DEFINIZIONE
L’induratio penis plastica (IPP) è un’anormalia acquisita della tunica albuginea, caratterizzata da fibrosi con formazione di placche, che può accompagnarsi o no a dolore, deformità e deviazioni del pene, disfunzione erettile e che spesso comporta un importante impatto psico-sociale.

EPIDEMIOLOGIA
L’età media di comparsa è 55-60 anni e la prevalenza varia da 0.5 a 9%, aumenta con l’età ed è maggiore (20%) nei pazienti affetti da disfunzione erettile e diabete mellito (1). Si pensa che la prevalenza reale sia più elevata, ma sottostimata per l’imbarazzo a parlarne da parte dei pazienti, la scarsa conoscenza di possibili rimedi, o perché i sintomi non vengono considerati in grado di compromettere la vita sessuale (2).
Fattori di rischio sono considerati il diabete, l’ipertensione arteriosa, la dislipidemia, le malattie cardio-vascolari, il fumo di sigaretta, l’abuso di alcool e l’associazione con la sindrome di Dupuytren (3).

FISIOPATOLOGIA ED EZIOPATOGENESI
La causa di tale patologia è multi-fattoriale e ancora poco conosciuta. La teoria prevalente è che la fibrosi della tunica albuginea sia conseguenza di un trauma micro-vascolare, o di ripetuti micro-traumi, dell’asta del pene, con deformazione dello stesso, che avvengono durante i rapporti sessuali (4). Nonostante ciò, la maggior parte dei pazienti non ricorda che alcun evento traumatico abbia preceduto l’inizio della sintomatologia.
Attualmente la maggior parte degli autori propende per una patogenesi caratterizzata da un’alterazione del processo di riparazione dopo traumi o micro-traumi che si sviluppa in individui geneticamente e/o immunologicamente predisposti (5). Il TGF-ß1 è la più importante citochina fibrogenica coinvolta nel processo di fibrosi e di formazione delle placche della tunica albuginea (6).
Vi è frequentemente un’associazione con la presenza di altre malattie caratterizzate da fibrosi (fibromatosi palmare, della fascia plantare del piede, timpanosclerosi), con la malattia di Paget e con la presenza di aplotipo HLA B27 (7).

> **Dati forniti**:

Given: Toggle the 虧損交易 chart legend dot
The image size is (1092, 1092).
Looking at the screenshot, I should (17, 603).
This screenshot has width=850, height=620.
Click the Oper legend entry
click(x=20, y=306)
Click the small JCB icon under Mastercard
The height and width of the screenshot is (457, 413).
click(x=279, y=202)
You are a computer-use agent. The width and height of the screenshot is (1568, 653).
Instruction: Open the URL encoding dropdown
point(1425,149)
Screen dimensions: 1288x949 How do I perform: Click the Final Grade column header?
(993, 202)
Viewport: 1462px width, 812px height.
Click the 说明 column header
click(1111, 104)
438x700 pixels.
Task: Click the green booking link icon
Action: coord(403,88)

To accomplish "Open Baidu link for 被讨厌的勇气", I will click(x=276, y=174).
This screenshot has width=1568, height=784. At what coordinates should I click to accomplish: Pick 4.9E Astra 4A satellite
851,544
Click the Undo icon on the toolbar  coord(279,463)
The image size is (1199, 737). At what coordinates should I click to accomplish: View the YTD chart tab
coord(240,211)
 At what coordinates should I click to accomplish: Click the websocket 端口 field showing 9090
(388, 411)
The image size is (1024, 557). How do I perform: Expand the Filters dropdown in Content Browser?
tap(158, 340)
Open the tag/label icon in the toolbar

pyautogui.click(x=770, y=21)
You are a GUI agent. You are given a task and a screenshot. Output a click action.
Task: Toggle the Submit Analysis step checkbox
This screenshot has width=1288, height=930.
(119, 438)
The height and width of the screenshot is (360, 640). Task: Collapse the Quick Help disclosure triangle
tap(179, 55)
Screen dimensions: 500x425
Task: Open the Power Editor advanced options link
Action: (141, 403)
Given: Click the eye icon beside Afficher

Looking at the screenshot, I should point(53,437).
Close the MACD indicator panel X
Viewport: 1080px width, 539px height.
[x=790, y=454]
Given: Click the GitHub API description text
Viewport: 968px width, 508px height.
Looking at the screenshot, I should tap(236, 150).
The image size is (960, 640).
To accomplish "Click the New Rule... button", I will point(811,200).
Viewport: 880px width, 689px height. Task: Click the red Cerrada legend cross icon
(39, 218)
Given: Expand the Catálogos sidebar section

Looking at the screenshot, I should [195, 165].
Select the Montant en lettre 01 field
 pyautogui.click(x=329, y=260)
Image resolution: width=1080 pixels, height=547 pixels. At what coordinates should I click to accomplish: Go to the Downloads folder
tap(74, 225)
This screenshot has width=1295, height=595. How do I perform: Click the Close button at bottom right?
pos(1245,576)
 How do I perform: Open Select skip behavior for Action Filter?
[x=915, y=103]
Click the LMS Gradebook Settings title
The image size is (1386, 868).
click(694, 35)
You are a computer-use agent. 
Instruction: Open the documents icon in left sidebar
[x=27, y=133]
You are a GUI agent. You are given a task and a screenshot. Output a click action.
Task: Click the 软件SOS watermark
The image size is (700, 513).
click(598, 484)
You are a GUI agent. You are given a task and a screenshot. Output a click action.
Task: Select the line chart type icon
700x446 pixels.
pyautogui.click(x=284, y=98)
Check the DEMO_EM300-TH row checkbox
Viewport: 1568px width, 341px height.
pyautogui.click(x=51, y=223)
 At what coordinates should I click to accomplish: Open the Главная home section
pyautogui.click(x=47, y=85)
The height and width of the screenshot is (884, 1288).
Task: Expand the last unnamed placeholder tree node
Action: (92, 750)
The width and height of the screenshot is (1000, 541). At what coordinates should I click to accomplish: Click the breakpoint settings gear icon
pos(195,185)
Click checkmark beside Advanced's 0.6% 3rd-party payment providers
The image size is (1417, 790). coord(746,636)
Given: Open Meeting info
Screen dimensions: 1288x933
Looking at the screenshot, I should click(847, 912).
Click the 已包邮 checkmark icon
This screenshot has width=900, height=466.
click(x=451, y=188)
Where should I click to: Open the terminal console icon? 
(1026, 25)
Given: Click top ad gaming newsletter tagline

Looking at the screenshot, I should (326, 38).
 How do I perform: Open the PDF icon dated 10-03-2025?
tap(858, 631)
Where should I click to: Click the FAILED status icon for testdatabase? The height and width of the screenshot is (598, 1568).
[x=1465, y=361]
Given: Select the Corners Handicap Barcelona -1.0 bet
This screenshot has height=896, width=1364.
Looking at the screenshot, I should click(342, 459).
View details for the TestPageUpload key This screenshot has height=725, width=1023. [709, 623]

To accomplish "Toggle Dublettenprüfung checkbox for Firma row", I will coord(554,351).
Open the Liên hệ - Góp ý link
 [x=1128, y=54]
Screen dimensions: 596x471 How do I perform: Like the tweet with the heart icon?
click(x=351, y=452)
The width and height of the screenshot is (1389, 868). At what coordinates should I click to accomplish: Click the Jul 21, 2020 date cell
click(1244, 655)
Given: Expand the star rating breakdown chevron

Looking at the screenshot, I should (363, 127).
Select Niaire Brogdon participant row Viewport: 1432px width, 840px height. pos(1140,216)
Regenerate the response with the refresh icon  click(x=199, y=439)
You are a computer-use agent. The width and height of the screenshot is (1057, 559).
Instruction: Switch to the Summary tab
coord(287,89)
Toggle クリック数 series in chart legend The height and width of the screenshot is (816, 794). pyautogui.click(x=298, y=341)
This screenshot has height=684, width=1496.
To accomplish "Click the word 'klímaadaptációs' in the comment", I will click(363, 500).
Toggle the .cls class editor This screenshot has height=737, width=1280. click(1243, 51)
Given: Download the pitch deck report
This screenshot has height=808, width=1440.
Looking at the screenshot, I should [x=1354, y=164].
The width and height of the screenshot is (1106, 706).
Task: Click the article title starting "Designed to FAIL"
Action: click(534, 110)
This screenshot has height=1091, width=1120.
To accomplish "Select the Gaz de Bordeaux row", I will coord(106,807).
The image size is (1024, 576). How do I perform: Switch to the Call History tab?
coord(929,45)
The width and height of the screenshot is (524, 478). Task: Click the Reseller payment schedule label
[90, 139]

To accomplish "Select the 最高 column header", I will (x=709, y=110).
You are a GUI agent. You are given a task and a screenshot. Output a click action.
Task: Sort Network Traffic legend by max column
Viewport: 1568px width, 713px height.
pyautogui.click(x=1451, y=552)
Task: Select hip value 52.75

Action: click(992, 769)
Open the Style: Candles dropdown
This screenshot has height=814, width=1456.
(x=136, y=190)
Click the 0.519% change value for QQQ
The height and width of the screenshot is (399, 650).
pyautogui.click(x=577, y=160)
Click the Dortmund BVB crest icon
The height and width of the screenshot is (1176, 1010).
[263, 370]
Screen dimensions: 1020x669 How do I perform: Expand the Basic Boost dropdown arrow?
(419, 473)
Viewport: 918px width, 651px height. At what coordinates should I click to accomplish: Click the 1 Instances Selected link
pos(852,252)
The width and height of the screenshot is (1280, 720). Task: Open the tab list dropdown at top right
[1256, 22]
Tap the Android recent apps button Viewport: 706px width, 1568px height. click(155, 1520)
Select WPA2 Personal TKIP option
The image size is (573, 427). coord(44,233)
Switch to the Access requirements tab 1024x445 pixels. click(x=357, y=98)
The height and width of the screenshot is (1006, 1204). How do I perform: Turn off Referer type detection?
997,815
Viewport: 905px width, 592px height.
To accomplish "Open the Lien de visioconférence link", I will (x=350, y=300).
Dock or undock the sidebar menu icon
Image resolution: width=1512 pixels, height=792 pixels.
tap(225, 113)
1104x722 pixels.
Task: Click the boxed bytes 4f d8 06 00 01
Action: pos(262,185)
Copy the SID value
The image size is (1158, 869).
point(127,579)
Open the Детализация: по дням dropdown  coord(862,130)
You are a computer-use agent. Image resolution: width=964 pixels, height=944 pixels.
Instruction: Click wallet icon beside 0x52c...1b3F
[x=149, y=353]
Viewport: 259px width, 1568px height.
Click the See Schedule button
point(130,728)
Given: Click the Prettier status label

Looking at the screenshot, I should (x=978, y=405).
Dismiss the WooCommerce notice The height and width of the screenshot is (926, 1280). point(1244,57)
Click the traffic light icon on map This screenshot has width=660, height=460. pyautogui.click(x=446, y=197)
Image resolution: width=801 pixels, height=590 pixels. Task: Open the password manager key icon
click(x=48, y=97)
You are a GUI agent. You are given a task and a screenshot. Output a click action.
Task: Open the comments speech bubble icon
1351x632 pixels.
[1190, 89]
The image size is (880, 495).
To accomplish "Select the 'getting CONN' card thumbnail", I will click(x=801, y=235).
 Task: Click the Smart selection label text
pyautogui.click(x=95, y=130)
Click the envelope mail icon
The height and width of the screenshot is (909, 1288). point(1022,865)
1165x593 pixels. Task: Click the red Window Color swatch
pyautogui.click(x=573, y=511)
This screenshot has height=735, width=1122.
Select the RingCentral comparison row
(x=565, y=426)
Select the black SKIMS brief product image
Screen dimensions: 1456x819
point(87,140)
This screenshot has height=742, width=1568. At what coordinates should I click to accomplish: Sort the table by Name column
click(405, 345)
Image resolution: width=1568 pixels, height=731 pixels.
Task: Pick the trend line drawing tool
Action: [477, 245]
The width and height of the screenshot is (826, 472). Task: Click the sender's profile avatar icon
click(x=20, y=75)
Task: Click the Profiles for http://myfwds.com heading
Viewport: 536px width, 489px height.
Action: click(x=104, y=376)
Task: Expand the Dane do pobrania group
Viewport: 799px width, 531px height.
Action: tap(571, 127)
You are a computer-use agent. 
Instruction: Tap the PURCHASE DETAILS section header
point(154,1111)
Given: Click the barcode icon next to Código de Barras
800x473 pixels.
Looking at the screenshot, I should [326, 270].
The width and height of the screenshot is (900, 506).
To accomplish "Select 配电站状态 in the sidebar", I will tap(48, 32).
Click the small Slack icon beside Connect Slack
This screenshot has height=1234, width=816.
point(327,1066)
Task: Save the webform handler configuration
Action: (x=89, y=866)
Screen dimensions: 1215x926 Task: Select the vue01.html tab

> **Istruzioni**:
1. Secondo il testo sull'induratio penis plastica, quale citochina è la più importante nel processo di fibrosi e di formazione delle placche?
2. Trascrivi senza modifiche il brano del testo sull'induratio penis plastica, cominciando dalle parole "Fattori di rischio" e fermandoti dopo le parole "di Dupuytren (3).".

> **Risposte**:
1. Il TGF-ß1.

2.
Fattori di rischio sono considerati il diabete, l’ipertensione arteriosa, la dislipidemia, le malattie cardio-vascolari, il fumo di sigaretta, l’abuso di alcool e l’associazione con la sindrome di Dupuytren (3).